-- Begin Information provided --

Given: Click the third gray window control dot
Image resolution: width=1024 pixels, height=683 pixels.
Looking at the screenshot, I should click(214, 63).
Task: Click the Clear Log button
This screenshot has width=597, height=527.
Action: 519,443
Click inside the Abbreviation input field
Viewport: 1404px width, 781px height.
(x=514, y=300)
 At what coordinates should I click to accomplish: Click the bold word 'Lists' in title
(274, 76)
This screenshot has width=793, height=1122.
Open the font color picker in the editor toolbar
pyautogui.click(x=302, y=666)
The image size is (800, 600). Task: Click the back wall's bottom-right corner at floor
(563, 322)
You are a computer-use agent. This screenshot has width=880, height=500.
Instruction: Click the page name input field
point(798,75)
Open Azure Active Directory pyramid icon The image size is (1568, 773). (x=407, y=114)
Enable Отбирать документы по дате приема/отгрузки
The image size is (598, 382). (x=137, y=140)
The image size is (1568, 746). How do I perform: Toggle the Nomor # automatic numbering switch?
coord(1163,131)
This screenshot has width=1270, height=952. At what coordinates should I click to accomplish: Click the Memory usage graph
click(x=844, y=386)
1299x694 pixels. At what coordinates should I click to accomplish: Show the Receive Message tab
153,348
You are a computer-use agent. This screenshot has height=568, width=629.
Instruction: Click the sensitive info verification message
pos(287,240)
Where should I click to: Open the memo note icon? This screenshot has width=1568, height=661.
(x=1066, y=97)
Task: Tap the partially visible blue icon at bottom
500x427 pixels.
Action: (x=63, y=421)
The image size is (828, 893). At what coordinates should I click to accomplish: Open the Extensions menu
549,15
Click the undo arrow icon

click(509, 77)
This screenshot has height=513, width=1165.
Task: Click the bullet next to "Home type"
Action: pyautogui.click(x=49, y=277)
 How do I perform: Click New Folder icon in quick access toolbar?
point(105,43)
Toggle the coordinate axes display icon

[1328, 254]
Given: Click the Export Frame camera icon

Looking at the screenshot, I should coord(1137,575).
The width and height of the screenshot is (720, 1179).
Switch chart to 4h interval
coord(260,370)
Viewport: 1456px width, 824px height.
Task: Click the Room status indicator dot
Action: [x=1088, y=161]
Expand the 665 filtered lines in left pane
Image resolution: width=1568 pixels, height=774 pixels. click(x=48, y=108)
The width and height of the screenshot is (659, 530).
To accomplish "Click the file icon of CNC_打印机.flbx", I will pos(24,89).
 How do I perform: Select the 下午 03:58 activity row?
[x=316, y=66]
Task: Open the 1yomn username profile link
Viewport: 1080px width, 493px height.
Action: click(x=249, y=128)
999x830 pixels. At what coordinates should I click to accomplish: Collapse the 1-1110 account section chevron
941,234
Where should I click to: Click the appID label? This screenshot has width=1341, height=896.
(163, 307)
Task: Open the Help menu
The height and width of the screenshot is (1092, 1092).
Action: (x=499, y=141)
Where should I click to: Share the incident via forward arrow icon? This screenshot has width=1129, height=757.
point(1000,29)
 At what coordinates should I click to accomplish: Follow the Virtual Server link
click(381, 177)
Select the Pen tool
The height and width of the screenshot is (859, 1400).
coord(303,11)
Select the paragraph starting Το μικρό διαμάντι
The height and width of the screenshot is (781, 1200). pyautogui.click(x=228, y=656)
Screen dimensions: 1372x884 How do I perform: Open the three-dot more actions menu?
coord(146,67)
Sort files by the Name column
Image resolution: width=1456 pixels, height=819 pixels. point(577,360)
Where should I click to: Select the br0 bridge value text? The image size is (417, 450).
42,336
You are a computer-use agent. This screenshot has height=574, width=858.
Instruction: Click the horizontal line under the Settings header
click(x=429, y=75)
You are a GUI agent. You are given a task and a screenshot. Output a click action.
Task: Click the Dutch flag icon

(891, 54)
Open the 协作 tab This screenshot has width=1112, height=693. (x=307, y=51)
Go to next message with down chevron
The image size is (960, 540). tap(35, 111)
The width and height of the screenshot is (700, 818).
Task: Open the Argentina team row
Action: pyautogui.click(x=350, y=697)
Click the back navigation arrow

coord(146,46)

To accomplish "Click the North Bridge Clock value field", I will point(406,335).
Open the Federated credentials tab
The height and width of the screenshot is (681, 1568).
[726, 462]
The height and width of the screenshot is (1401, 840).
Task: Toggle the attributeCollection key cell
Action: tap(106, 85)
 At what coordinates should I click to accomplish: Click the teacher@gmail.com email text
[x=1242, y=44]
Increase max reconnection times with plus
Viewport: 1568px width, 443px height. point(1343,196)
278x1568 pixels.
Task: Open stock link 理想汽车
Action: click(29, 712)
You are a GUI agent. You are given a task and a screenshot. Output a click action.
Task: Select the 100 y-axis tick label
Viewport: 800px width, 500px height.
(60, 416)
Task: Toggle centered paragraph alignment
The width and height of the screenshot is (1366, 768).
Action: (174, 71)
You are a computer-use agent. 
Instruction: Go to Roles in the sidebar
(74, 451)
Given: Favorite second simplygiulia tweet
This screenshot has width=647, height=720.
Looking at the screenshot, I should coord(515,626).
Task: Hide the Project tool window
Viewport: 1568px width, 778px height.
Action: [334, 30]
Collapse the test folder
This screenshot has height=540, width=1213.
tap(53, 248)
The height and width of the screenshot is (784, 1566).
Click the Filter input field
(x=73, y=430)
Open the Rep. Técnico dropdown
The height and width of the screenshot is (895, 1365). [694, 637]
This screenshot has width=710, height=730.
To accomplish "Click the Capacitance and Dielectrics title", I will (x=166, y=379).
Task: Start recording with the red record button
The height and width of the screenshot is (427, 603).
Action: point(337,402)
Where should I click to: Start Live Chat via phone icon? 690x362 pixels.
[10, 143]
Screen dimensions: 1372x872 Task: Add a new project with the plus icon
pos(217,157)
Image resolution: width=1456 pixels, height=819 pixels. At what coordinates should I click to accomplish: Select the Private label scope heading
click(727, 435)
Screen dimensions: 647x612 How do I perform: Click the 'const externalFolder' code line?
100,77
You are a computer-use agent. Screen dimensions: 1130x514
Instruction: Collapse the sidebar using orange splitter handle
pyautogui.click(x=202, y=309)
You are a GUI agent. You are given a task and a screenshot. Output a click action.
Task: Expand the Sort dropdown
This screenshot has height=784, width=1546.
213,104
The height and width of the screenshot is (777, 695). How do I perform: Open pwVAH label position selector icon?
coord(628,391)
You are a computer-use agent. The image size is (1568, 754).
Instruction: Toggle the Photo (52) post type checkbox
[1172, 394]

-- End Information provided --

→ **Stated task**
Turn every line of the material into a JSON list of strings, with one string per line and blank lines omitted.

→ **Exercise response**
[
  "Given: Click the third gray window control dot",
  "Image resolution: width=1024 pixels, height=683 pixels.",
  "Looking at the screenshot, I should click(214, 63).",
  "Task: Click the Clear Log button",
  "This screenshot has width=597, height=527.",
  "Action: 519,443",
  "Click inside the Abbreviation input field",
  "Viewport: 1404px width, 781px height.",
  "(x=514, y=300)",
  " At what coordinates should I click to accomplish: Click the bold word 'Lists' in title",
  "(274, 76)",
  "This screenshot has width=793, height=1122.",
  "Open the font color picker in the editor toolbar",
  "pyautogui.click(x=302, y=666)",
  "The image size is (800, 600). Task: Click the back wall's bottom-right corner at floor",
  "(563, 322)",
  "You are a computer-use agent. This screenshot has width=880, height=500.",
  "Instruction: Click the page name input field",
  "point(798,75)",
  "Open Azure Active Directory pyramid icon The image size is (1568, 773). (x=407, y=114)",
  "Enable Отбирать документы по дате приема/отгрузки",
  "The image size is (598, 382). (x=137, y=140)",
  "The image size is (1568, 746). How do I perform: Toggle the Nomor # automatic numbering switch?",
  "coord(1163,131)",
  "This screenshot has width=1270, height=952. At what coordinates should I click to accomplish: Click the Memory usage graph",
  "click(x=844, y=386)",
  "1299x694 pixels. At what coordinates should I click to accomplish: Show the Receive Message tab",
  "153,348",
  "You are a computer-use agent. This screenshot has height=568, width=629.",
  "Instruction: Click the sensitive info verification message",
  "pos(287,240)",
  "Where should I click to: Open the memo note icon? This screenshot has width=1568, height=661.",
  "(x=1066, y=97)",
  "Task: Tap the partially visible blue icon at bottom",
  "500x427 pixels.",
  "Action: (x=63, y=421)",
  "The image size is (828, 893). At what coordinates should I click to accomplish: Open the Extensions menu",
  "549,15",
  "Click the undo arrow icon",
  "click(509, 77)",
  "This screenshot has height=513, width=1165.",
  "Task: Click the bullet next to \"Home type\"",
  "Action: pyautogui.click(x=49, y=277)",
  " How do I perform: Click New Folder icon in quick access toolbar?",
  "point(105,43)",
  "Toggle the coordinate axes display icon",
  "[1328, 254]",
  "Given: Click the Export Frame camera icon",
  "Looking at the screenshot, I should coord(1137,575).",
  "The width and height of the screenshot is (720, 1179).",
  "Switch chart to 4h interval",
  "coord(260,370)",
  "Viewport: 1456px width, 824px height.",
  "Task: Click the Room status indicator dot",
  "Action: [x=1088, y=161]",
  "Expand the 665 filtered lines in left pane",
  "Image resolution: width=1568 pixels, height=774 pixels. click(x=48, y=108)",
  "The width and height of the screenshot is (659, 530).",
  "To accomplish \"Click the file icon of CNC_打印机.flbx\", I will pos(24,89).",
  " How do I perform: Select the 下午 03:58 activity row?",
  "[x=316, y=66]",
  "Task: Open the 1yomn username profile link",
  "Viewport: 1080px width, 493px height.",
  "Action: click(x=249, y=128)",
  "999x830 pixels. At what coordinates should I click to accomplish: Collapse the 1-1110 account section chevron",
  "941,234",
  "Where should I click to: Click the appID label? This screenshot has width=1341, height=896.",
  "(163, 307)",
  "Task: Open the Help menu",
  "The height and width of the screenshot is (1092, 1092).",
  "Action: (x=499, y=141)",
  "Where should I click to: Share the incident via forward arrow icon? This screenshot has width=1129, height=757.",
  "point(1000,29)",
  " At what coordinates should I click to accomplish: Follow the Virtual Server link",
  "click(381, 177)",
  "Select the Pen tool",
  "The height and width of the screenshot is (859, 1400).",
  "coord(303,11)",
  "Select the paragraph starting Το μικρό διαμάντι",
  "The height and width of the screenshot is (781, 1200). pyautogui.click(x=228, y=656)",
  "Screen dimensions: 1372x884 How do I perform: Open the three-dot more actions menu?",
  "coord(146,67)",
  "Sort files by the Name column",
  "Image resolution: width=1456 pixels, height=819 pixels. point(577,360)",
  "Where should I click to: Select the br0 bridge value text? The image size is (417, 450).",
  "42,336",
  "You are a computer-use agent. This screenshot has height=574, width=858.",
  "Instruction: Click the horizontal line under the Settings header",
  "click(x=429, y=75)",
  "You are a GUI agent. You are given a task and a screenshot. Output a click action.",
  "Task: Click the Dutch flag icon",
  "(891, 54)",
  "Open the 协作 tab This screenshot has width=1112, height=693. (x=307, y=51)",
  "Go to next message with down chevron",
  "The image size is (960, 540). tap(35, 111)",
  "The width and height of the screenshot is (700, 818).",
  "Task: Open the Argentina team row",
  "Action: pyautogui.click(x=350, y=697)",
  "Click the back navigation arrow",
  "coord(146,46)",
  "To accomplish \"Click the North Bridge Clock value field\", I will point(406,335).",
  "Open the Federated credentials tab",
  "The height and width of the screenshot is (681, 1568).",
  "[726, 462]",
  "The height and width of the screenshot is (1401, 840).",
  "Task: Toggle the attributeCollection key cell",
  "Action: tap(106, 85)",
  " At what coordinates should I click to accomplish: Click the teacher@gmail.com email text",
  "[x=1242, y=44]",
  "Increase max reconnection times with plus",
  "Viewport: 1568px width, 443px height. point(1343,196)",
  "278x1568 pixels.",
  "Task: Open stock link 理想汽车",
  "Action: click(29, 712)",
  "You are a GUI agent. You are given a task and a screenshot. Output a click action.",
  "Task: Select the 100 y-axis tick label",
  "Viewport: 800px width, 500px height.",
  "(60, 416)",
  "Task: Toggle centered paragraph alignment",
  "The width and height of the screenshot is (1366, 768).",
  "Action: (174, 71)",
  "You are a computer-use agent. ",
  "Instruction: Go to Roles in the sidebar",
  "(74, 451)",
  "Given: Favorite second simplygiulia tweet",
  "This screenshot has width=647, height=720.",
  "Looking at the screenshot, I should coord(515,626).",
  "Task: Hide the Project tool window",
  "Viewport: 1568px width, 778px height.",
  "Action: [334, 30]",
  "Collapse the test folder",
  "This screenshot has height=540, width=1213.",
  "tap(53, 248)",
  "The height and width of the screenshot is (784, 1566).",
  "Click the Filter input field",
  "(x=73, y=430)",
  "Open the Rep. Técnico dropdown",
  "The height and width of the screenshot is (895, 1365). [694, 637]",
  "This screenshot has width=710, height=730.",
  "To accomplish \"Click the Capacitance and Dielectrics title\", I will (x=166, y=379).",
  "Task: Start recording with the red record button",
  "The height and width of the screenshot is (427, 603).",
  "Action: point(337,402)",
  "Where should I click to: Start Live Chat via phone icon? 690x362 pixels.",
  "[10, 143]",
  "Screen dimensions: 1372x872 Task: Add a new project with the plus icon",
  "pos(217,157)",
  "Image resolution: width=1456 pixels, height=819 pixels. At what coordinates should I click to accomplish: Select the Private label scope heading",
  "click(727, 435)",
  "Screen dimensions: 647x612 How do I perform: Click the 'const externalFolder' code line?",
  "100,77",
  "You are a computer-use agent. Screen dimensions: 1130x514",
  "Instruction: Collapse the sidebar using orange splitter handle",
  "pyautogui.click(x=202, y=309)",
  "You are a GUI agent. You are given a task and a screenshot. Output a click action.",
  "Task: Expand the Sort dropdown",
  "This screenshot has height=784, width=1546.",
  "213,104",
  "The height and width of the screenshot is (777, 695). How do I perform: Open pwVAH label position selector icon?",
  "coord(628,391)",
  "You are a computer-use agent. The image size is (1568, 754).",
  "Instruction: Toggle the Photo (52) post type checkbox",
  "[1172, 394]"
]